## Supplied material:

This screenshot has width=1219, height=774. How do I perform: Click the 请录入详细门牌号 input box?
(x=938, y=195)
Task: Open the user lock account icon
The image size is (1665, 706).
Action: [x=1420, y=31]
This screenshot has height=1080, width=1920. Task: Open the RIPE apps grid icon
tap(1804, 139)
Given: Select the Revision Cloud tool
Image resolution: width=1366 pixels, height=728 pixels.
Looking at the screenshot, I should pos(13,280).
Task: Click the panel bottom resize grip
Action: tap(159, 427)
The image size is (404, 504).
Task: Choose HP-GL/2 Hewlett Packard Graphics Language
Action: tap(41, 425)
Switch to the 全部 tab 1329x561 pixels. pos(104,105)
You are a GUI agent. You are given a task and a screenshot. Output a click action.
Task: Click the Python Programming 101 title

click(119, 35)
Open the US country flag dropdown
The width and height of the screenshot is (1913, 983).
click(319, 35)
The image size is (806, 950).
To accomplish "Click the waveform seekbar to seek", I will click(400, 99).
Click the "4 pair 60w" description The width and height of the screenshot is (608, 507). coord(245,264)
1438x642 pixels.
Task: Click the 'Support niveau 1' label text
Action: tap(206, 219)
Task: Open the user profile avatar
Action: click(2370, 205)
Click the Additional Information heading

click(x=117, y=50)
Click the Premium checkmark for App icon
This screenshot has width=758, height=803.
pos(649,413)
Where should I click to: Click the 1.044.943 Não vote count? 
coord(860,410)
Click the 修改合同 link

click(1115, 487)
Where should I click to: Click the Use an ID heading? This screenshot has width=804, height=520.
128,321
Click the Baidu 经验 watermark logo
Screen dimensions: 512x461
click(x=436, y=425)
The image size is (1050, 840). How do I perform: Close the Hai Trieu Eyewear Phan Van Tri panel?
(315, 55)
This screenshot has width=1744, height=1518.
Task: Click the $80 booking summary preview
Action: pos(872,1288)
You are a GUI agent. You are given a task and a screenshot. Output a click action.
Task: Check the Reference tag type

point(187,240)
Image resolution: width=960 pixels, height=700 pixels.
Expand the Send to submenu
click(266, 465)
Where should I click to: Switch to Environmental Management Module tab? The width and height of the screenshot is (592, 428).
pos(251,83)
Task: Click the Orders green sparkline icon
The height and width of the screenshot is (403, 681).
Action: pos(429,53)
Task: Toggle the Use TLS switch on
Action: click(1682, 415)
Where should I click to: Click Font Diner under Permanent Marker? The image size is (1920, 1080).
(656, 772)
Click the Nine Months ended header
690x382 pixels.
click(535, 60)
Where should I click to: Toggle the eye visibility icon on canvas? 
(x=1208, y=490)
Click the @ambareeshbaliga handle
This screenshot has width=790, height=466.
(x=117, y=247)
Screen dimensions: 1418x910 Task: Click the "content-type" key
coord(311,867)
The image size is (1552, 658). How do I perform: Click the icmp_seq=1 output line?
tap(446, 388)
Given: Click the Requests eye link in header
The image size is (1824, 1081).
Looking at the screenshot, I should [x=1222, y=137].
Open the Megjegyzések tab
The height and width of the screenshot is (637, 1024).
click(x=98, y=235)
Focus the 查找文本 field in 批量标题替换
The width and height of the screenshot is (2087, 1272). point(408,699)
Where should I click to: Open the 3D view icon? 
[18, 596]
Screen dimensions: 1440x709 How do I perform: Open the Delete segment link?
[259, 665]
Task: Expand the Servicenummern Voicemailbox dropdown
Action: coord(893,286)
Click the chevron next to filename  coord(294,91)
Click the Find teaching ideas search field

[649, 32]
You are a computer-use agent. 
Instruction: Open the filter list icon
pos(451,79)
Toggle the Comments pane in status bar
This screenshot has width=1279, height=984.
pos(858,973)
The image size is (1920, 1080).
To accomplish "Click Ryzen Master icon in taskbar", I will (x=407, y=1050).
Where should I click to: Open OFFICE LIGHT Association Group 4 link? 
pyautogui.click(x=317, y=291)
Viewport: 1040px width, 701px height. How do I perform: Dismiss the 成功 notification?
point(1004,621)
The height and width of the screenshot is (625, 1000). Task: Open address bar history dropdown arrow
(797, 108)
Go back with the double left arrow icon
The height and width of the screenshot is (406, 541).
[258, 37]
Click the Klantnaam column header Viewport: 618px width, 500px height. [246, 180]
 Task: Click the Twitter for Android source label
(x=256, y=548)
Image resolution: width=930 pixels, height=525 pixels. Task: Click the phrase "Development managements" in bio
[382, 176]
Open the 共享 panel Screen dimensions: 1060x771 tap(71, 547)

## Exercise aim:
Copy every line of the material above that contains the string "coord". Match case exactly.

## Output of the task:
Click the "4 pair 60w" description The width and height of the screenshot is (608, 507). coord(245,264)
coord(860,410)
coord(311,867)
Action: coord(893,286)
Click the chevron next to filename  coord(294,91)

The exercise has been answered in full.